While determining mental pain and suffering for parents of an adult child when there are no survivors, the dynamic may be slightly different than it is for parents of deceased minor children. While parental bonds with adult children are often strong, unfortunately, this is not always the case.
In fact, in some situations, adult children’s relationship with their parents may have soured or the adult child may be completely estranged from his or her parents. As with the surviving spouse, evidence may be introduced to demonstrate the strength or weakness of the relationship between the adult child and the surviving parents to help determine these damages.
What Can A Child Recover?
Adult Children (anyone 25 years or older)
In addition to lost support and services and funeral expenses (if paid by the adult children), adult children of the decedent recover lost parental companionship, instruction and guidance and for mental pain and suffering only if the decedent had no surviving spouse. However, if the parent dies as a result of medical malpractice, mental pain and suffering and lost parental companionship, instruction and guidance are not recoverable.
In addition to lost support and services, minor children may also recover for lost parental companionship, instruction, and guidance and for mental pain and suffering. (Also, if both spouses die within 30 days of one another as a result of the same wrongful act or series of acts arising out of the same incident, each spouse is considered to have been predeceased by the other.)
The degree to which the parents are involved in the child’s life may be a determining factor in the amount minor children may recover for lost parental companionship, instruction, and guidance. If the parents were very involved in the day-to-day activities of the child and evidence can be introduced demonstrating same, a jury may consider that in the minor child’s favor and award damages accordingly.
What Can A Surviving Spouse Recover?
What damages can the surviving spouse of the decedent recover?
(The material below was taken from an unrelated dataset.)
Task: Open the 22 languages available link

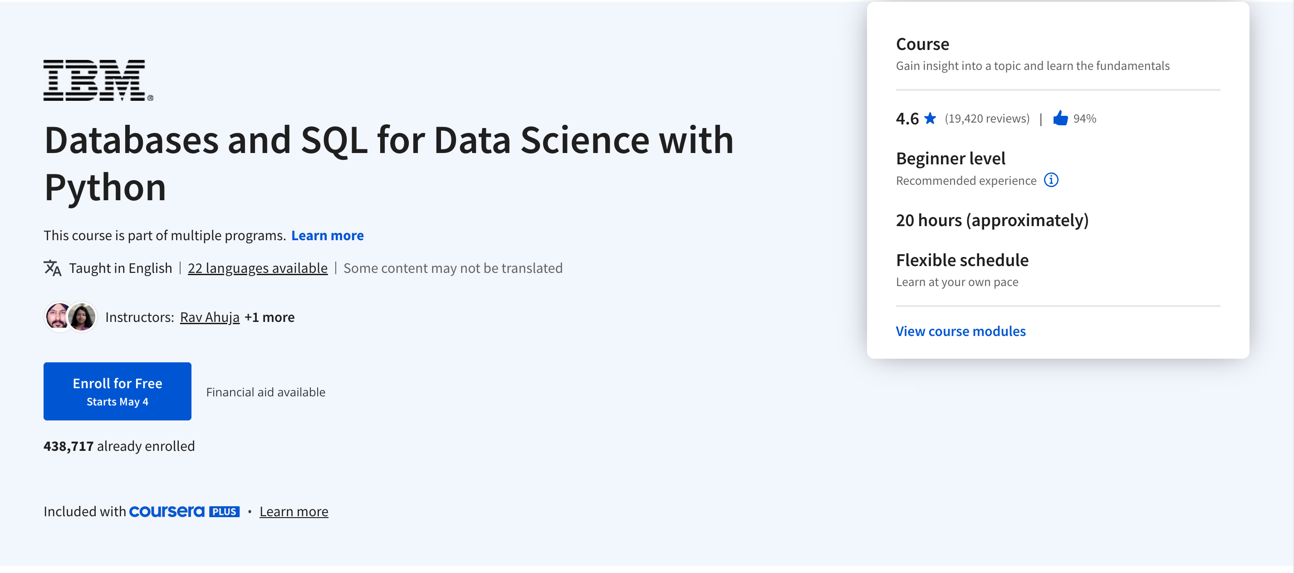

In addition to lost support and services and medical and funeral expenses (if paid by the surviving spouse), the surviving spouse of a decedent may also recover mental pain and suffering and loss of decedent’s companionship and protection.
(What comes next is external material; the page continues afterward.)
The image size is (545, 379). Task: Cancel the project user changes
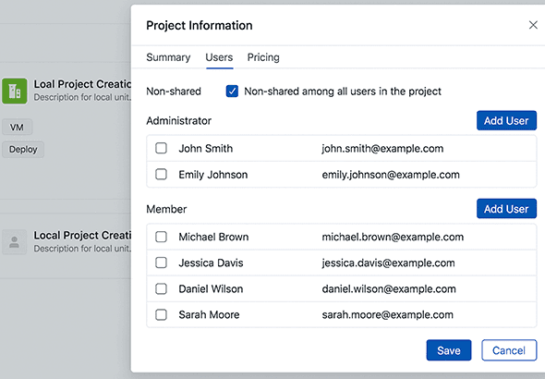tap(509, 350)
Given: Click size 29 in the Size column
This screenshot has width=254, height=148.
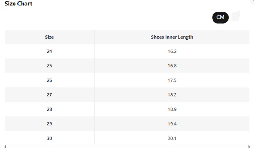Looking at the screenshot, I should point(50,124).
How Is Mental Pain and Suffering Determined?
There is no hard-and-fast rule for calculating mental pain and suffering. Since mental pain and suffering is intangible, the statutes do not dictate how juries calculate this type of damages. As such, it really is impossible to know how much money a jury will award. The jury may take into consideration the strength, or lack thereof, of the relationship between the decedent and the survivor (in this case, the spouse) to determine how much mental pain and suffering the survivor has endured. To convince jurors the decedent and the surviving spouse enjoyed a solid marriage, the plaintiff may call a grief expert to testify (if allowed by the court). A defense attorney could then call witnesses to attempt to demonstrate marital difficulty. Obviously a wife who was living separately from her husband may have difficulty convincing a jury that she is enduring great mental pain and suffering.
How Is Loss of Decedent’s Companionship and Protection Determined?
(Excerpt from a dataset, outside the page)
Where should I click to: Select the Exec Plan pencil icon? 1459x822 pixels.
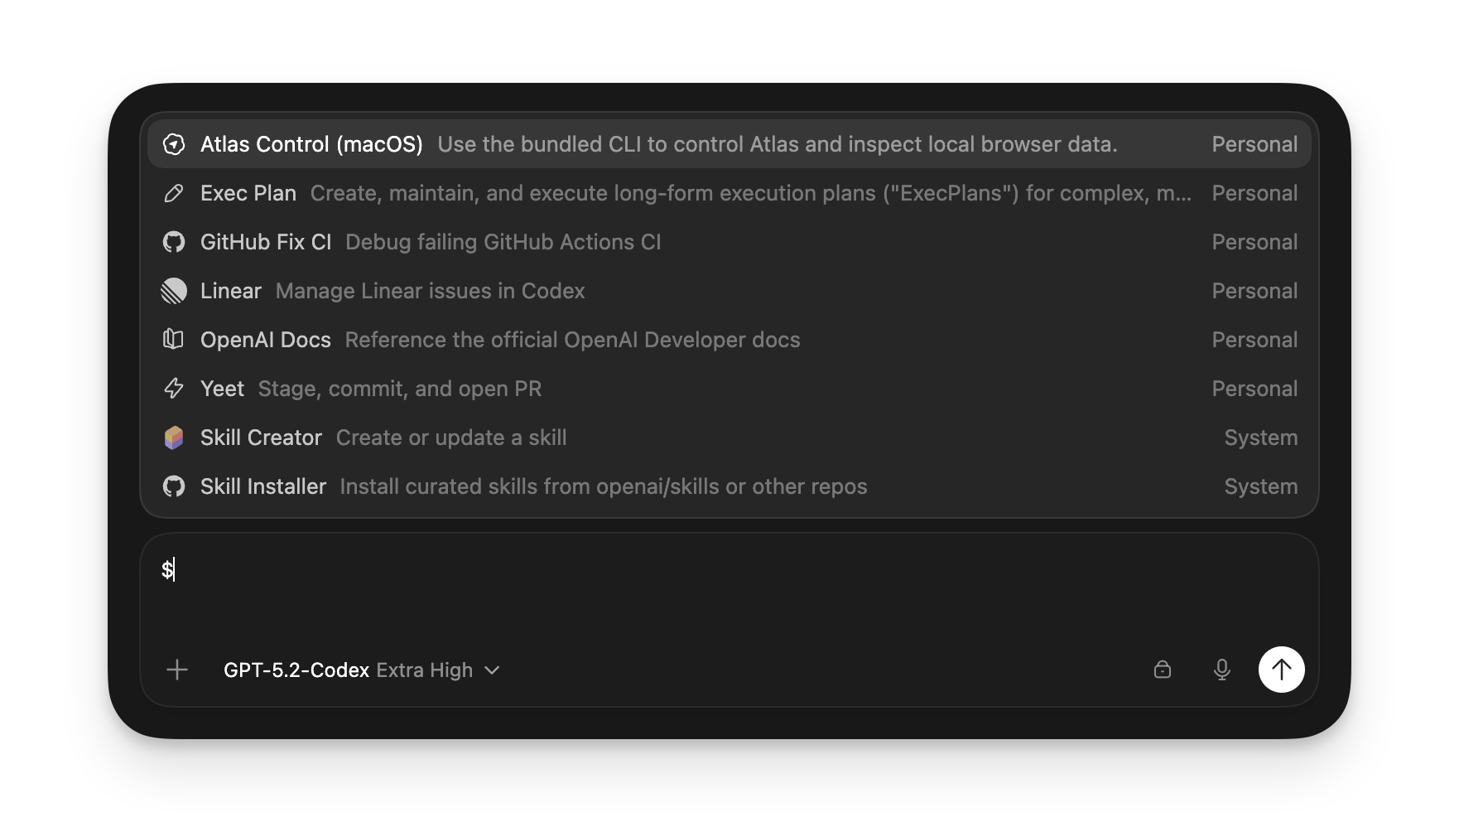(x=173, y=192)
Like mental pain and suffering, companionship and protection are also intangible damages that are impossible to predict and have no exact statutory guideline for calculation. It is up to the party to tell their story to the jury as effectively as possible so the jury can assign a monetary value to the lost companionship and protection.
What Can A Blood Relative Recover?
Any other blood relatives and adoptive brothers and sisters when partly or wholly dependent on the decedent for support or services may recover for the value of those lost services or support. This can include adopted children, and would even include brothers, sisters, grandparents, grandchildren and any other blood relatives if they were wholly or partly dependent on the deceased person for support or services.